The Ahmedabad bench of the Customs Excise and Service Tax Appellate Tribunal (CESTAT) ruled that services provided to government authorities and public sector undertakings are not liable for service tax.
The Appellant had provided certain construction services to GETCO, a wholly owned subsidiary of the Government of Gujarat which was set up as a part of the ongoing reform towards restructuring of the Power Sector. As per the contracts entered into between the Appellant with GETCO, the scope of work for which the Appellant was engaged involved provision of services such as construction of roads, construction of residential quarters, laying of cables, construction of compound wall, construction of foundation, among other things.
Further belief that the services rendered by it were not for any commercial or industrial purpose, therefore, the Appellant did not discharge any service tax on provision of such services. Further, the services of the Appellant were in fact, in relation to transmission and distribution of electricity and therefore, the same were exempted from levy of service tax in terms of Notification No. 45/2010-ST dated 20.07.2010. Accordingly, for the services provided to GETCO, no service tax was discharged by the Appellant.
It was also providing construction services to the local Municipality i.e.
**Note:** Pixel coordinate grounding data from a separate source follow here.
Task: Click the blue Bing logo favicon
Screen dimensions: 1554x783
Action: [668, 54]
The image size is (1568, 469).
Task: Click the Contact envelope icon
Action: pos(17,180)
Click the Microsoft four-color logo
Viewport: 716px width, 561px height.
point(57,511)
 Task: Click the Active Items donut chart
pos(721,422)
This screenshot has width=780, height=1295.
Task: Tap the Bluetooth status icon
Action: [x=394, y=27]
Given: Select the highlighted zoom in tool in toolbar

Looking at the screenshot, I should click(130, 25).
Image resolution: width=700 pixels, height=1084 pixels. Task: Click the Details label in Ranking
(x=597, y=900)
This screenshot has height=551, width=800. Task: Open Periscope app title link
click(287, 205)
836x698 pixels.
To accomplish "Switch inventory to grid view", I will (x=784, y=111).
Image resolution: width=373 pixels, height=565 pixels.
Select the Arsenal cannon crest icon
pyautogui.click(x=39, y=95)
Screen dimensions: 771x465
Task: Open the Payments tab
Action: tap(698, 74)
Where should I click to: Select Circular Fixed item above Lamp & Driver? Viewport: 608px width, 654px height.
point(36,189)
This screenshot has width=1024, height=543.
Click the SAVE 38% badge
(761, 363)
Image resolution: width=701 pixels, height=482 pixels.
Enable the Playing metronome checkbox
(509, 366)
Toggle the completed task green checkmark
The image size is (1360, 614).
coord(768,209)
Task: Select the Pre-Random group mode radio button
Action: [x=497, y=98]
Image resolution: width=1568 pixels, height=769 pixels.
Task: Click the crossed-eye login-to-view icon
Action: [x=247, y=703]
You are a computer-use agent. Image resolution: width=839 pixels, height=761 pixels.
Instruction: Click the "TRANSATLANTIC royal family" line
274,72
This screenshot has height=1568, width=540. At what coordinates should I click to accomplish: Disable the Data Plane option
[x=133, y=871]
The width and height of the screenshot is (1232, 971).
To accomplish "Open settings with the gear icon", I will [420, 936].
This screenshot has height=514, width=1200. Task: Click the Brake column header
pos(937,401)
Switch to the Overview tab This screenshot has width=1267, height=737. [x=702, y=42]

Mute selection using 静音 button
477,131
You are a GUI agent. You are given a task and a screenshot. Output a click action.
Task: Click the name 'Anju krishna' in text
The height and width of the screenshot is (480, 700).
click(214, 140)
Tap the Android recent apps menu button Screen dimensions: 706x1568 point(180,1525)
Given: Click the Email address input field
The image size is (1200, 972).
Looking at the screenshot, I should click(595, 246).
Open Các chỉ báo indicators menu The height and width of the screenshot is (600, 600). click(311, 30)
Patan Municipality/ Mahanagar Palika. The nature of work in this case was rubble stone pitching surrounding the Gudhadi Lake. The Appellant did not discharge any service tax in respect of the said services also on the bona fide belief that the services were not for commercial purpose.
Mr. Jigar Shah, representing the appellant submitted that the services rendered by the Appellant can be made classifiable under the aforesaid categories only if the same are for the purpose of commerce or industry.
Further, the word ‘commercial concern’ as per dictionary meaning would mean a person must be established with the purpose of gaining profit and the word ‘industry’ as per the Black’s Law Dictionary means any department or branch of art, occupation or business conducted as a means of livelihood or for profit.
The bench found that as per the fact of the case the appellant has provided service along with the material and VAT has been paid. Accordingly, the services are correctly classifiable under works contract service. It is settled law that even though the activity of the assesse is taxable but if the assessee is not put to notice for demand of Service Tax specifying the correct classification, show cause notice proposing demand for under wrong head the demand cannot be sustained.
Further the two member bench of the tribunal comprising Ramesh Nair ( Judicial member) and C.L Mahar ( Technical member) observed that the issue involved was interpretation of classification of service and admittedly service work provided to the Government Authority and Public Sector undertaking, the appellant’s bona fide belief that the activity was not liable to Service Tax cannot be doubted with. The services were provided to the Government Agency the transaction cannot be hidden hence the suppression of fact with mala fide intention to evade payment of Service Tax does not exist in the present case. Accordingly, the demand of Service Tax and consequential interest and penalties confirmed by the Adjudicating Authority will not sustain.